We walk downstairs into a small memorial that was constructed after the genocide. There, one coffin sits behind glass enveloped in beams of white light.
“The most beautiful woman in Rwanda,” she says, “She refused to marry Hutu, so in the genocide, they raped her, tortured her, and cut her from genitals to face. On both sides, front and back.”
We walk back upstairs and out of the church to the back. There, lie the mass graves of over 40,000 – the bones of the 10,000 from the church and the bodies of 30,000 more from the surrounding area. There are two structures: one for the bones of those whose bodies had already rotted away, and one for fresh bodies found in streams, latrines, etc. that could not be laid with the bones.
I see steps leading down into the graves and question the guide. She says that I may enter but suggests that my friend accompany me in case I get scared. He says no. I enter alone.
As I descend the steps and lose sight of the world outside, once again, the sense of history overwhelms me. I am part of the shadow. In the darkness, I can make out the skulls lined on shelves just a couple feet away. I step down from the last step and walk in.
All around me are rows and rows of skulls and bones on shelves that extend deep into the chamber far past my line of vision. The light from the staircase barely outlines the tens of thousands of round surfaces, some of which bear the marks of machetes, others with multiple punctures from bullets.
I suddenly cough and gasp. I realize I had stopped breathing.
I fumble with the clasp of my purse and reach in for my camera. I hesitate. What am I doing? I am standing in a mass grave, surrounded by the bones of people who were massacred just sixteen years ago, and my first response is to take a picture?
Nausea hits me and I reel.
I can’t allow myself to have emotion, can’t allow myself to think. I have to save that for later. I take the camera out, and before I can allow myself to further contemplate the morality of my actions, I take a couple pictures, close-up, then farther away, with flash, without flash.

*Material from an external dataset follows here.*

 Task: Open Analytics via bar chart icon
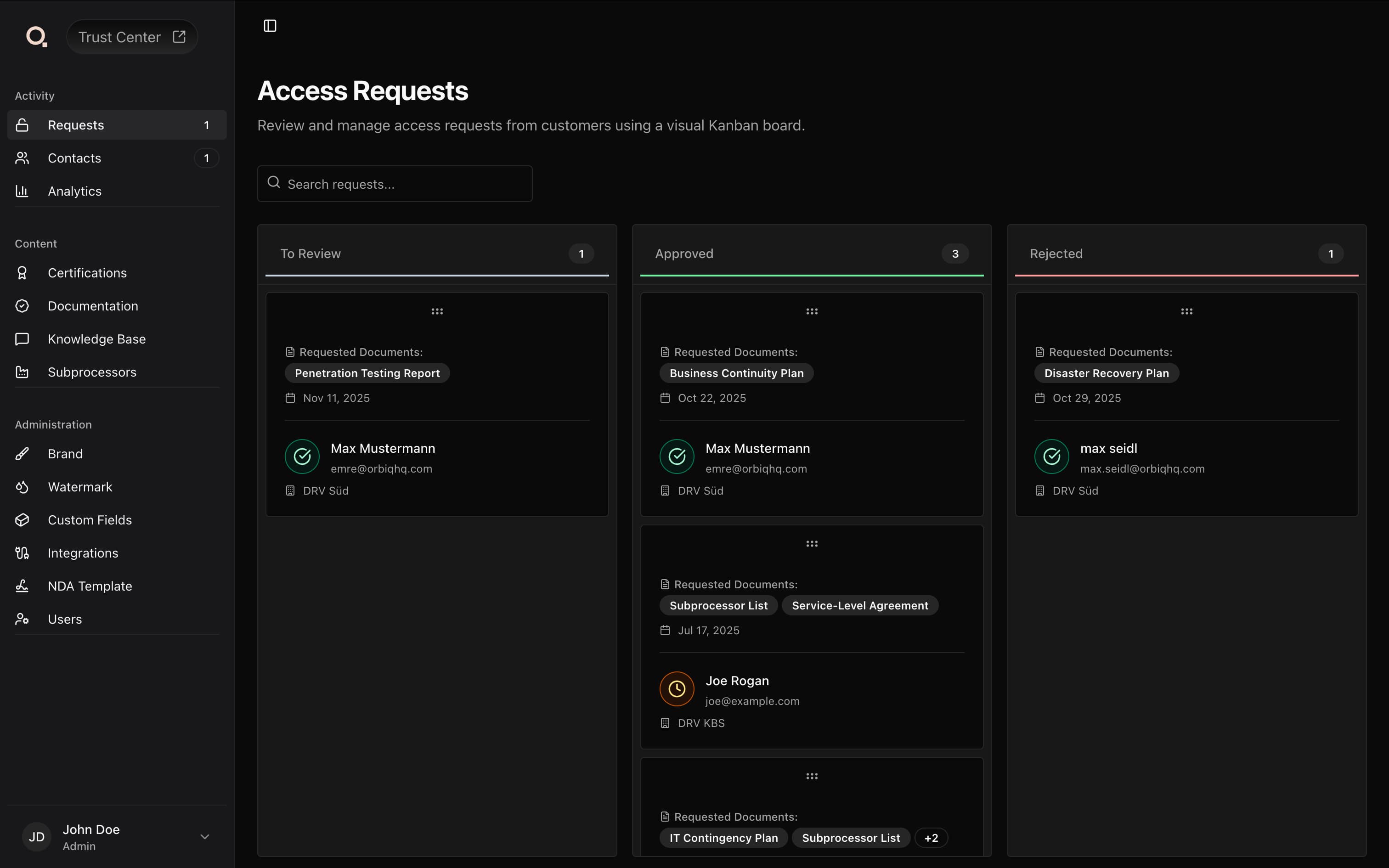click(x=22, y=191)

In the meantime, the skulls remain silent, lined on their shelves, sitting still as I apply the rule of thirds and try different angles to maximize the lighting.
The last click. I take my eye away from the camera and place it back in my bag.

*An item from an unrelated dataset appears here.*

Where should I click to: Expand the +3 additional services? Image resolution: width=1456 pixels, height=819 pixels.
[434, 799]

Silence. Darkness. Stillness.
I walk back in and stand close to the shelf, my face just an inch away from a skull. Who are you? What was your story? How old were you?
I stare into gaping holes that once held eyes that embraced life, absorbed experiences. But the eyes are gone. There is only darkness. Once a subject. Now an object. The unrecognizable abject amidst rows of identical thousands.

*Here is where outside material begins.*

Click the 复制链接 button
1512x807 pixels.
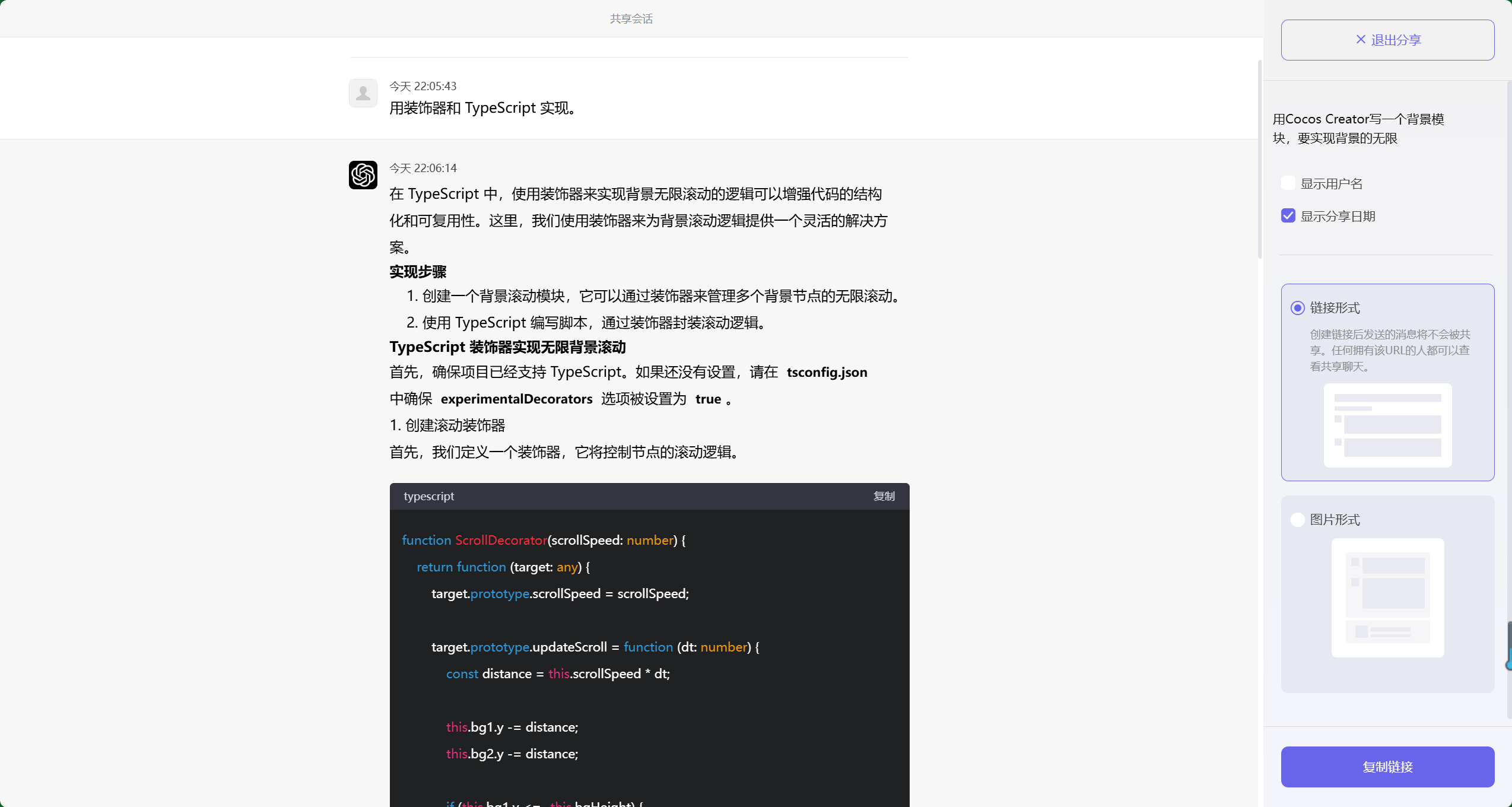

My friend calls. I tear my eyes away from impenetrable darkness and remember the light from the staircase. I walk back, ascend steps toward the sun and the living.
Stop. Take a look back down.
Silence. Darkness. Stillness.
I can barely make out the outline of the skull nearest the stairs.
My friend calls again. This time I don’t look back.
I leave history in its grave, but take with me the legacy of the silenced – a reminder for the future, a command of Never Again, a hope for harmony and peace in a new Rwanda.
Later, I hear the story of the guide. She was in this church in 1994. When the soldiers came, she fled with her sister and sought refuge inside a nearby creek. For two months, she hid waist-deep in the water, skin rotting, but too afraid to emerge for fear of being seen. Her parents did not escape; their bones lie unidentified within the depths of the mass grave. She was seven years old.
Now, she works at the Genocide Memorial as a volunteer. She has no job. She lives off of the funds that the government gives to Genocide survivors. Everyday, she sits at the site of death, telling the story of the church to those who will hear it. Her single occupation in life is to preserve the story, preserve the legacy of its victims, of her parents, of horrors that can never be erased as her country steps forward – forward into a brighter future that she hopes will never forget the lessons of its past.